In the summer time, there is the experiment anyone with a little patience might try. Take a lawn chair out into the backyard at 3 a.m. The sky is dark and twinkling with stars. This is "night." Now wait a while and there will be a glow that appears in the East. It is still "night," but there is a small shift. And you know the punch line -- eventually the sun comes up and "night" becomes "day." Intellectually and philosophically, there is night and there is day. But does this observation hold up to scrutiny? Does it allay edginess and foster peace? I mean personally ... is it true for you? Does it compute or does it simply contribute to the edginess anyone might seek to allay through intellect or emotion or philosophy or belief or bias or judgment or any of the other tools meant to soothe the separation beast?
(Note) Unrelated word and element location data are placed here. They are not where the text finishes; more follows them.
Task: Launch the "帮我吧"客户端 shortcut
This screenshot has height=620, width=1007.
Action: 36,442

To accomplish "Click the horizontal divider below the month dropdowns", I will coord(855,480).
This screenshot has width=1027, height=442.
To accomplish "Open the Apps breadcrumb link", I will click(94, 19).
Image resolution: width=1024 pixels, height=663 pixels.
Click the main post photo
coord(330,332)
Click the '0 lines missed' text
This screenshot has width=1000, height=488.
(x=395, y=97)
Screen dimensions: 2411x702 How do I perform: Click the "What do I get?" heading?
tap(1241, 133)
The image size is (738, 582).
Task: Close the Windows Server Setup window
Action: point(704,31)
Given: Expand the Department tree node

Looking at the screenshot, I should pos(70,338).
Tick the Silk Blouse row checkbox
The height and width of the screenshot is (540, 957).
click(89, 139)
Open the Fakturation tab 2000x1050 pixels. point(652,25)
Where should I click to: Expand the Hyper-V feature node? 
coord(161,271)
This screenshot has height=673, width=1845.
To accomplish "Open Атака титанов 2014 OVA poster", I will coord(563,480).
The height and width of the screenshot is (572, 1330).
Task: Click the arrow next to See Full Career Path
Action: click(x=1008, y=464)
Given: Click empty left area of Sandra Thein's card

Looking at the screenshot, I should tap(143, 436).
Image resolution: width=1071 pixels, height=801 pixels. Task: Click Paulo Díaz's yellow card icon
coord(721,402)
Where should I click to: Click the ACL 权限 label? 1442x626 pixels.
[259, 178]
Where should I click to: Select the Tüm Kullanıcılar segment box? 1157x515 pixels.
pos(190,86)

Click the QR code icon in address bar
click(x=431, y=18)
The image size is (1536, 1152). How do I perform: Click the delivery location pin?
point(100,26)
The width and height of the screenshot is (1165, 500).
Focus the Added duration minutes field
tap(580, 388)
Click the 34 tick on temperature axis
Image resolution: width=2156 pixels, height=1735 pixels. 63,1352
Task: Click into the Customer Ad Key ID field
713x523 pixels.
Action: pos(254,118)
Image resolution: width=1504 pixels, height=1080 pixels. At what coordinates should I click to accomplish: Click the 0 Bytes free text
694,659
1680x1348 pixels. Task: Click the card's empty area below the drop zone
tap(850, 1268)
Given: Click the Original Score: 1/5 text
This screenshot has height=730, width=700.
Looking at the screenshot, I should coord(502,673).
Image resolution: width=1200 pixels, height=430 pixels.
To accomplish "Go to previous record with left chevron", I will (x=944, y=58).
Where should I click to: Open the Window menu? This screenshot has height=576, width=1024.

At this point, someone is likely to drag out the walker of "oneness" and "God" and "enlightenment" and ... other bits of explanatory smugness. Never mind. It's still crap. And it still stinks. And the walker that was meant to insure anyone a firm footing becomes a ball and chain, imprisoning the one who would be free, starting wars where peace was the vision.

The lines of separation are not good and they are not bad. They are a walker. They are not yet grown up. It's OK. Shit has its very good uses, just like filet mignon. But somehow there needs to be a willingness to investigate what it is that creates edginess and uncertainty.

Is separation true? Is it false? Don't ask the teacher -- ask yourself. Where precisely are the lines that shape this walker? If you say they exist, well, that doesn't seem to pan out empirically. If you say they don't exist, well, that's a nitwit pastime. How long is anyone willing to rely on their walker -- this ornate and intricate walker?

Setting the walker aside guarantees one thing for sure -- falling flat on your ass. Of course we fall down. It's one of the things we do best. But another thing we do pretty well is to get up and try again. Over and over -- birth and death; filet mignon and shit; night and day -- we practice. Sure, whine and whimper, love god and curse the devil, strike a pose only to find out these clothes don't cover nakedness ... play the game and with time, like all games, it will take more energy than anyone's got.

Might as well enjoy yourself, don't you think?